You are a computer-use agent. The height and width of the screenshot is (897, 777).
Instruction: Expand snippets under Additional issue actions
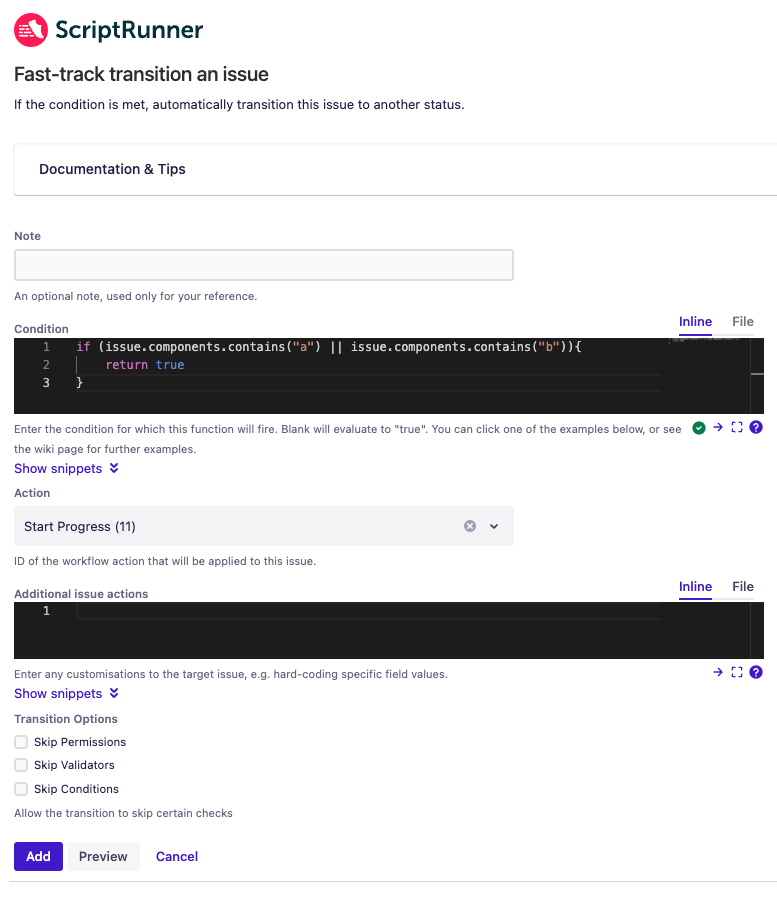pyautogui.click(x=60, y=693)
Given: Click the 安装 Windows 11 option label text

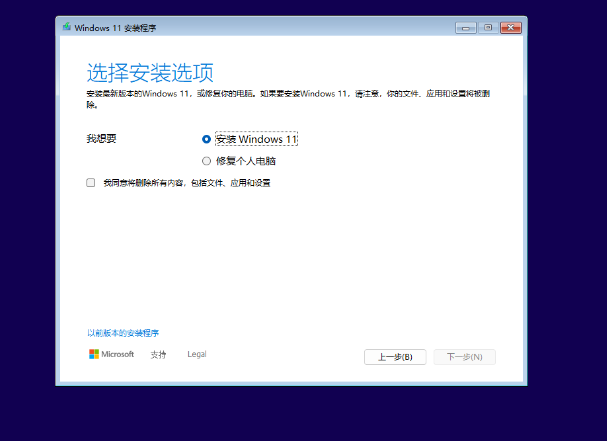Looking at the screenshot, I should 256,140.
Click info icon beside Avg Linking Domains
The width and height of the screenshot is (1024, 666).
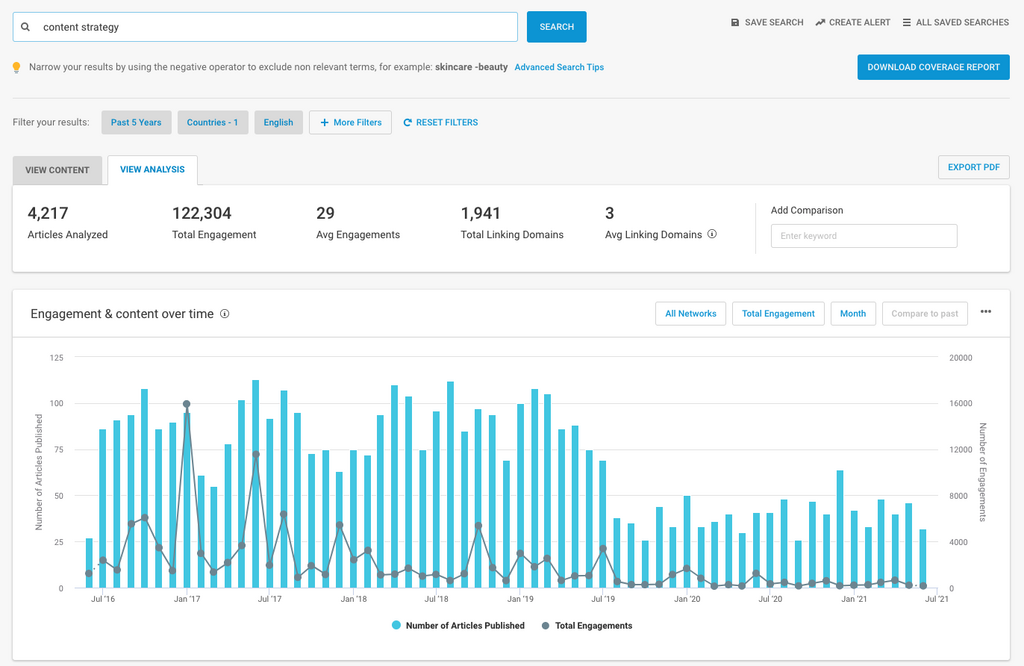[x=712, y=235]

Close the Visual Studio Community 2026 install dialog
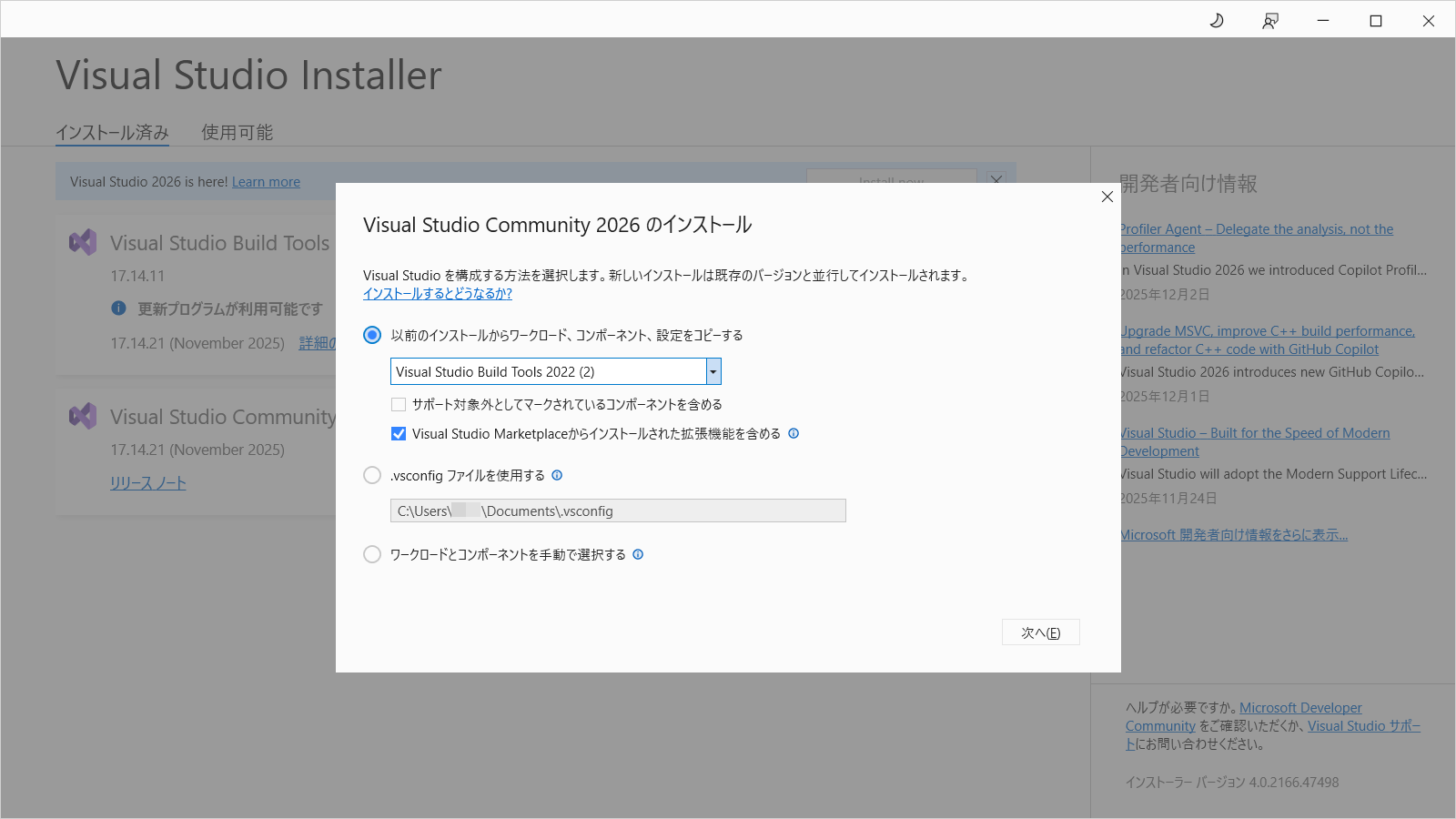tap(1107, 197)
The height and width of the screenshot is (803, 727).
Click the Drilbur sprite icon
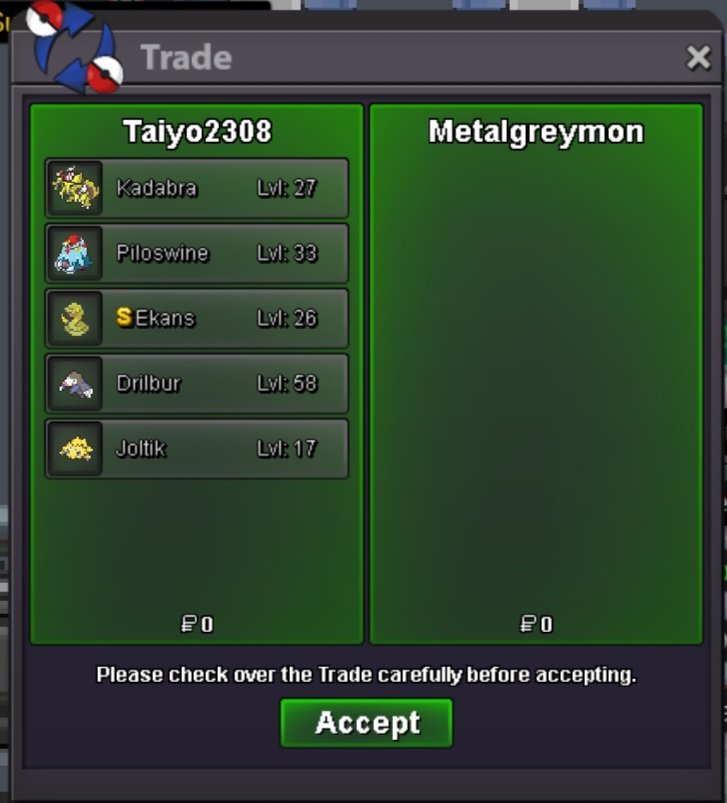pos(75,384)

- **EXERCISE INSTRUCTIONS**: Leaving the pictures out, give back each line above exactly.

- **ANSWER SPACE**:
You are a computer-use agent. The height and width of the screenshot is (897, 777).
Instruction: Expand snippets under Additional issue actions
pyautogui.click(x=60, y=693)
Given: Click the 安装 Windows 11 option label text

Looking at the screenshot, I should 256,140.
Click info icon beside Avg Linking Domains
The width and height of the screenshot is (1024, 666).
[x=712, y=235]

Close the Visual Studio Community 2026 install dialog
tap(1107, 197)
The height and width of the screenshot is (803, 727).
Click the Drilbur sprite icon
pos(75,384)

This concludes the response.